* Text excerpt *
□ □ □ □ □

Erythropoietic protoporphyria (EPP) is an inherited disorder of the heme metabolic pathway that is characterized by accumulation of protoporphyrin in the blood, erythrocytes, and tissues, and cutaneous manifestations of photosensitivity, all resulting from abnormalities in ferrochelatase (FECH) activity due to mutations in the FECH gene. Protoporphyrin is excreted by the liver, and excess protoporphyrin leads to cholelithiasis with obstructive episodes and chronic liver disease, finally progressing to liver cirrhosis. Patients with end-stage EPP-associated liver disease require liver transplantation. We describe here a 31-year-old male patient with EPP who experienced acute-on-chronic liver failure and underwent deceased-donor liver transplantation. Surgical and postoperative care included specific shielding from exposure to ultraviolet radiation to prevent photosensitivity-associated adverse effects. The patient recovered uneventfully and was doing well 24 months after transplantation. Future prevention and treatment of liver disease are discussed in detail.
Porphyria is a class of disorders of porphyrin and porphyrin-precursor metabolism resulting from aberrations in the control of the heme biosynthetic pathway. Erythropoietic protoporphyria (EPP) is an autosomal dominant/recessive porphyric disorder characterized by the accumulation of protoporphyrin in blood, erythrocytes and tissues resulting from a deficiency in the enzyme ferrochelatase.1-3 The incidence of EPP in the population ranges from 1:75,000 to 1:200,000.4 EPP manifests clinically as immediate painful photosensitivity of the skin, with stinging, prickling and burning of exposed areas being the initial symptoms experienced during or shortly after exposure to the sun.4 Long sunlight exposure may result in erythema, edema, petechia and/or bulla formation.4
Because protoporphyrin is a lipophilic molecule that is excreted by the liver, EPP patients are at risk of cholelithiasis with obstructive episodes, and a small minority of EPP patients develop chronic liver disease due to pigment-loading of hepatocytes and bile canalicular sludging.4,5 Inadequate biliary excretion of protoporphyrin has toxic effects on hepatobiliary structure and function. Exposure of cultured hepatocytes to protoporphyrin has been found to inhibit cell metabolism and to increase cellular fragility.6-8 The resultant bile may damage the bile duct epithelium, resulting in biliary fibrosis.4,5 Patients with severe EPP and hepatic involvement frequently undergo hepatic or bone marrow transplantation.9-12
We describe here a patient with acute-on-chronic liver failure from EPP who was treated by urgent liver transplantation (LT), with special attention to specific shielding from light exposure.

□ □ □ □ □

* Record excerpts *

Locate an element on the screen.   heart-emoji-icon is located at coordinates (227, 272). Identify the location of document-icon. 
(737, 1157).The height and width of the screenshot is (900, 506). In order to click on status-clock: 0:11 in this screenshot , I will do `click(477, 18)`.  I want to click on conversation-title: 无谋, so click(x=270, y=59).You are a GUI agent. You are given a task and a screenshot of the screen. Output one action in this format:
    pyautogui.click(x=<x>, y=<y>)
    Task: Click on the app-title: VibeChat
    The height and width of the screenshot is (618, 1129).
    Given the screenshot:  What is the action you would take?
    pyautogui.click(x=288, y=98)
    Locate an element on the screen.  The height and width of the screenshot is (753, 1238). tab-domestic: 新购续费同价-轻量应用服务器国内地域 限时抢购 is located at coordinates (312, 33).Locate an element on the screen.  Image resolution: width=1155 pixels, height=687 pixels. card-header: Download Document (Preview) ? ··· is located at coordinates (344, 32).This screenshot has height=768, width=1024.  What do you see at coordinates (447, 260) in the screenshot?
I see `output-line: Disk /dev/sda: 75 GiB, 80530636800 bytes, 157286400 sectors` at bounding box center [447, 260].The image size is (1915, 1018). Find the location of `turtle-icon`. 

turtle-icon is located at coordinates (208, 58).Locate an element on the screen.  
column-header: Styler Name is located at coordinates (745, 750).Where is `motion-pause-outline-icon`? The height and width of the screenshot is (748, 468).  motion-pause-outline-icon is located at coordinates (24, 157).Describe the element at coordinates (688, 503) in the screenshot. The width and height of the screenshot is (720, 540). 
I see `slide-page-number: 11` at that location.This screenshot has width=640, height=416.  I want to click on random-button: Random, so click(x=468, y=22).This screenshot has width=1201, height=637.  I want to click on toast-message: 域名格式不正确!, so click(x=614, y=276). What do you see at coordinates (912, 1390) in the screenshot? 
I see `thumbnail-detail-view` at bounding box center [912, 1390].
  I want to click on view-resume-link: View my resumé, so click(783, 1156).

□ □ □ □ □

* Requirement 1 *
Answer these from the case report on erythropoietic protoporphyria:
(a) How old was the patient who underwent liver transplantation?
(b) What range does the case report give for the incidence of EPP in the population?
(c) What has exposure of cultured hepatocytes to protoporphyrin been found to do?
* Requirement 2 *
Please go on with the case report on erythropoietic protoporphyria, starting after its last sentence.

* Written response 1 *
(a) 31 years old.
(b) 1:75,000 to 1:200,000.
(c) Inhibit cell metabolism and increase cellular fragility.

* Written response 2 *
The patient, a 31-year old male with photosensitivity since childhood, had a family history on his mother's side of photosensitivity of unknown cause. Two years earlier, he had been diagnosed with porphyria and liver cirrhosis by skin and liver biopsy. Fatigue and abdominal distention continued for 10 months despite medical treatment. Due to a lack of improvement of liver cirrhosis-related symptoms, he was enrolled on the waiting list for deceased-donor LT. While on the waiting list, however, he experienced two episodes of hepatic encephalopathy. A genetic study, using polymerase chain reaction followed by sequencing, confirmed the diagnosis of EPP and the presence of a FECH gene mutation (18q21.3). His symptoms and laboratory profiles aggravated rapidly: total bilirubin 25.4 mg/dL, albumin 2.2 g/dL, creatinine 2.5 mg/dL, and prothrombin time 2.71 INR. He finally fell into acute-on-chronic liver failure with hepatorenal syndrome, with a model for end-stage liver disease (MELD) score of 39. We then searched for a living donor for LT, but his younger brother had the same genetic mutation, making the latter ineligible for donation. The patient was given priority allocation for deceased donor organs. His condition worsened as he became semicomatose and his total bilirubin concentration increased to 45.6 mg/dL. Continuous renal replacement therapy was promptly started. After a wait of 3 days, he underwent urgent deceased-donor LT.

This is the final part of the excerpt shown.